▸ Фрагмент документа:
+++
О литературе

 

Контакт или конфликт
(Нечто вроде отчета)

 

23 февраля. Первый в истории симпозиум по проблематике русскоязычной литературы Израиля. Первый день слушанья докладов и полемики. 12 докладов по различ­ным аспектам проблемы существования литературы на русском языке в стране…

Зал «Фишер» в Мишкенот-Шаананим еще никогда не выдерживал такого наплыва публики: кресел не хватало; в плотно набитом поме­щении – стояли, сидели на подоконниках, толпились у стен. Темп, предложенный организаторами симпозиума и принятый докладчи­ками, необходимость уложить сложнейший материал в 7 минут – таков был жестко соблюдаемый регламент выступлений – потребовали черзвычайной собранности и повышенного внимания аудитории.

И то и другое наличествовало в избытке. Подобного напряжения интеллектуальных страстей, градуса накала гуманитарной мысли – при ярком разнообразии отчетли­вых позиций, при отточенности формулировок – в «русском» Израиле, пожалуй, еще не наблюдалось. Рамки газетной колонки не позво­ляют даже конспективно отобразить весь спектр предложенных мнений – разбору каждого положения и даже простому изложению тезисов выступавших следует посвятить отдельные рабо­ты (статья по результатам симпозиума будет напечатана в следующем номере газеты «Время», а избранные материалы опубликованы в журнале «22»).

Программа второго дня симпозиума «Контакт или конфликт?»:

 

1-й час (ведет М. Генделев):

1. А. Этерман. «Антропология русскоязычной литературы».

2. Д-р Е. Толстая. «Русская и русскоязычная литература в России».

3. Д-р А. Добрович. «Возможные психологические аспекты противо­стояния литераторов алии-70 и алии-90».

4. Д-р И. Розовский. «Русскоязычная литература как психологическая реабилитация».

5. 3. Бар-Селла. «От Лишнего человека до Настоящего человека».

 

2-й час (ведет д-р Е. Толстая):

 

6. Д-р М. Вайскопф. «Образ еврея в советской еврейской и русскоязычной литературе».

7. М. Генделев. «Язык и литература субкультуры».
+++
▸ Собранные данные:
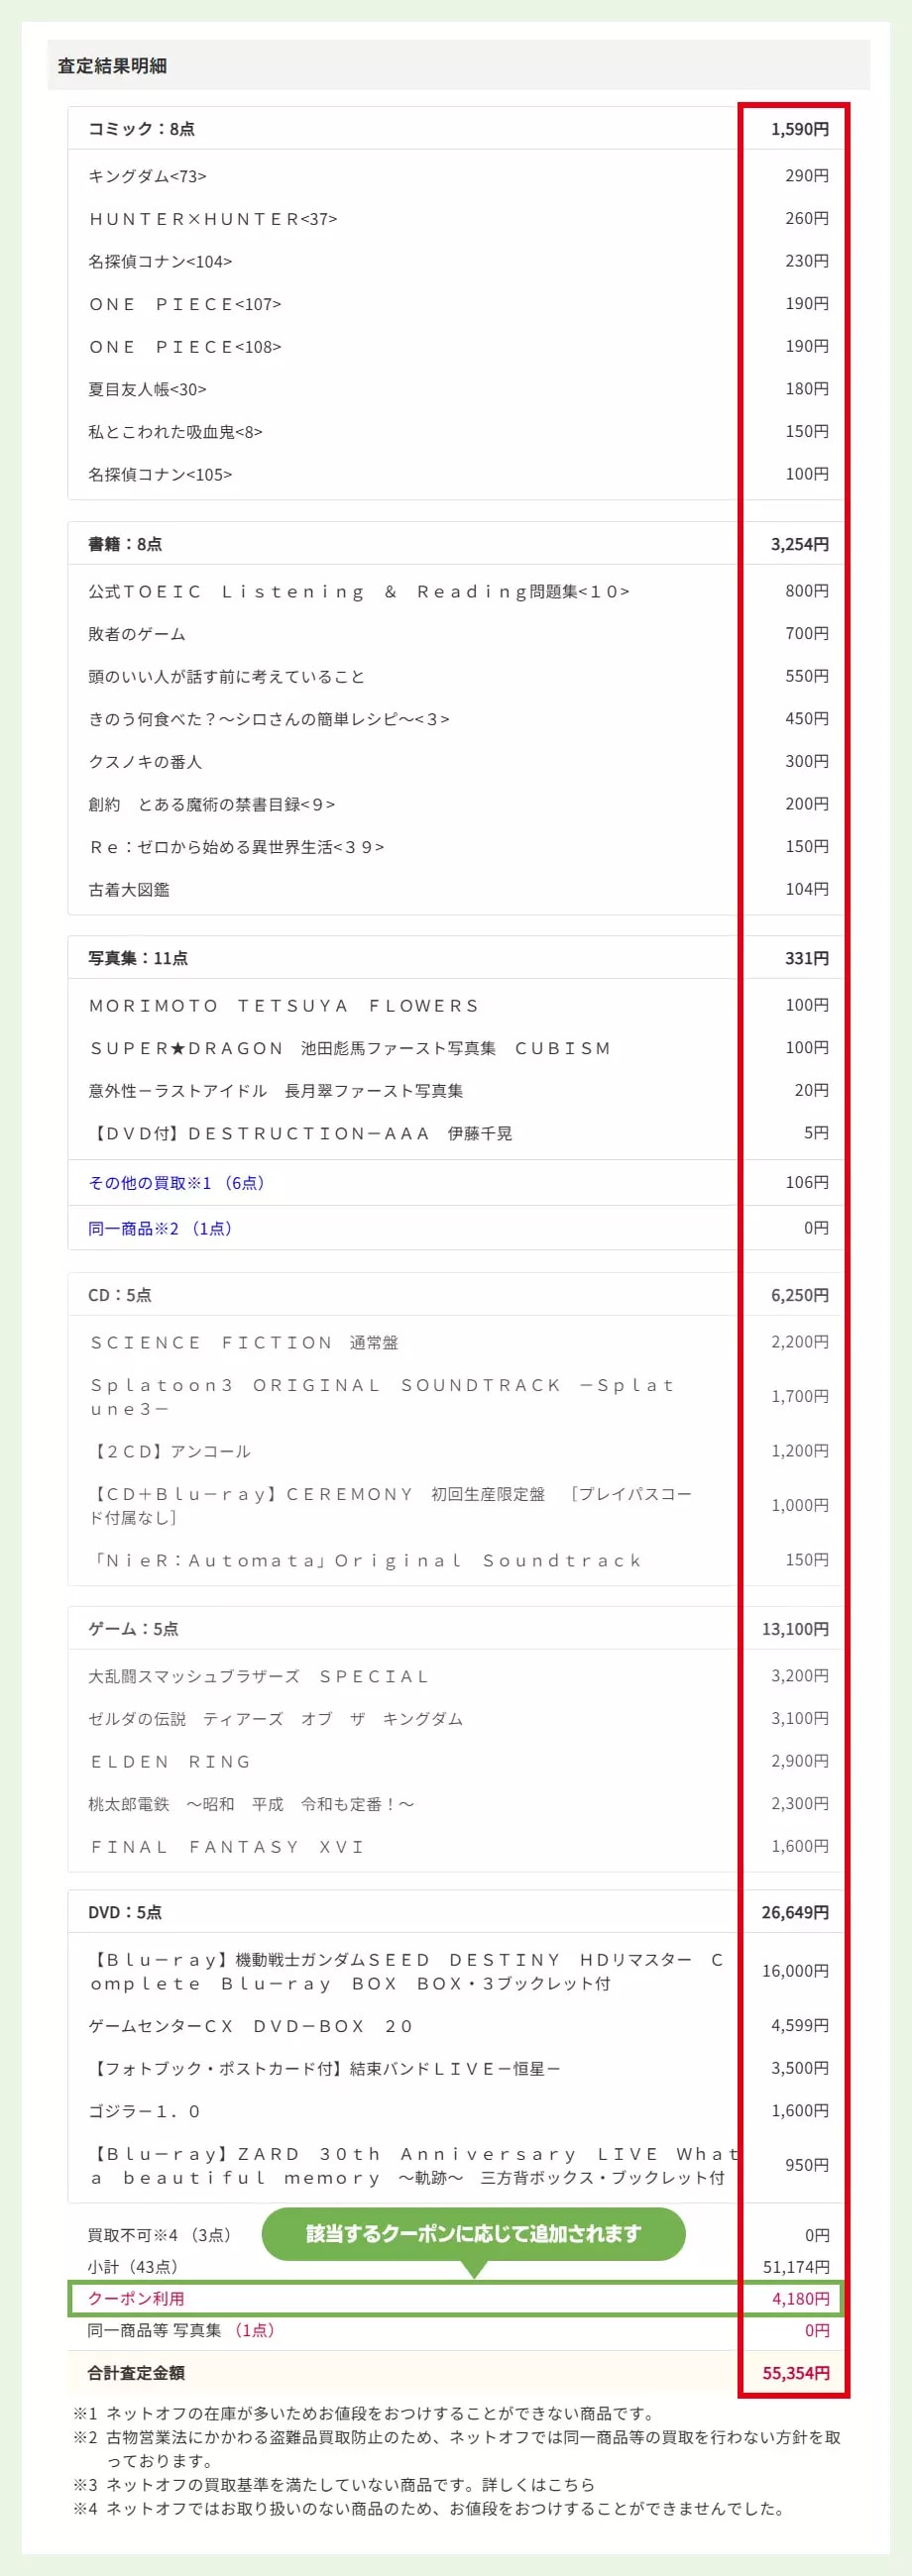Click the 買取不可※4（3点） row
Image resolution: width=912 pixels, height=2576 pixels.
pos(160,2235)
+++
▸ Описание задачи: Продолжите отчет о симпозиуме «Контакт или конфликт?» сразу после седьмого пункта программы второго дня.

▸ Итоговый результат:
8. М. Галесник. «Сионизм как источник трагического конфликта в драматургии».

9. И. Зунделевич. «Проблема причастности и израильская музыка».

10. Д-р В. Орел. Доклад по итогам симпозиума.

 

Круглый стол с участием до­кладчиков (по 22 докладам) и аудитории (ведут Р. Нудельман и Л. Герштейн).

 

2-й заключительный день сим­позиума – 1 марта, в воскресенье, зал «Фишер» в Мишкенот-Шаананим. Начало в 19.00.

 

 

***

 

Нечто вроде отчета

 

 

23 февраля в Мишкенот-Шаананим прошел первый день двухдневного симпозиума пo проблематике литературы на русском языке, созданной в Израиле. Почему такая осторожность в формулировке? Почему бы не написать прямо: «русская литература Израиля» или «русскоязычная литера­тура Израиля» или просто – «русская литература»?.. А собственно, именно этой проблеме – проблеме самоидентификации литераторов и выявлению дефиниций самоопре­деления и определения «извне» – посвящена была львиная доля прочитанных докладов, и именно эта проблематика – насущная, назревшая необходимость разобраться в том, что составляет и из чего состоит эта самая пресловутая литера­тура израильской русскоговорящей общины, привела в Мишкенот столько интеллектуалов, профессионалов и просто публики. Значит – проблема стоит остро, и дебаты – отнюдь не пусты.

Никакие статьи газетного объема даже тезисно не могут воспроизвести весь спектр мнений, изложенных и докладчи­ками, и участниками живой полемики на симпозиуме в Иерусалимском литературном клубе (материалы будут опубликованы в «22»).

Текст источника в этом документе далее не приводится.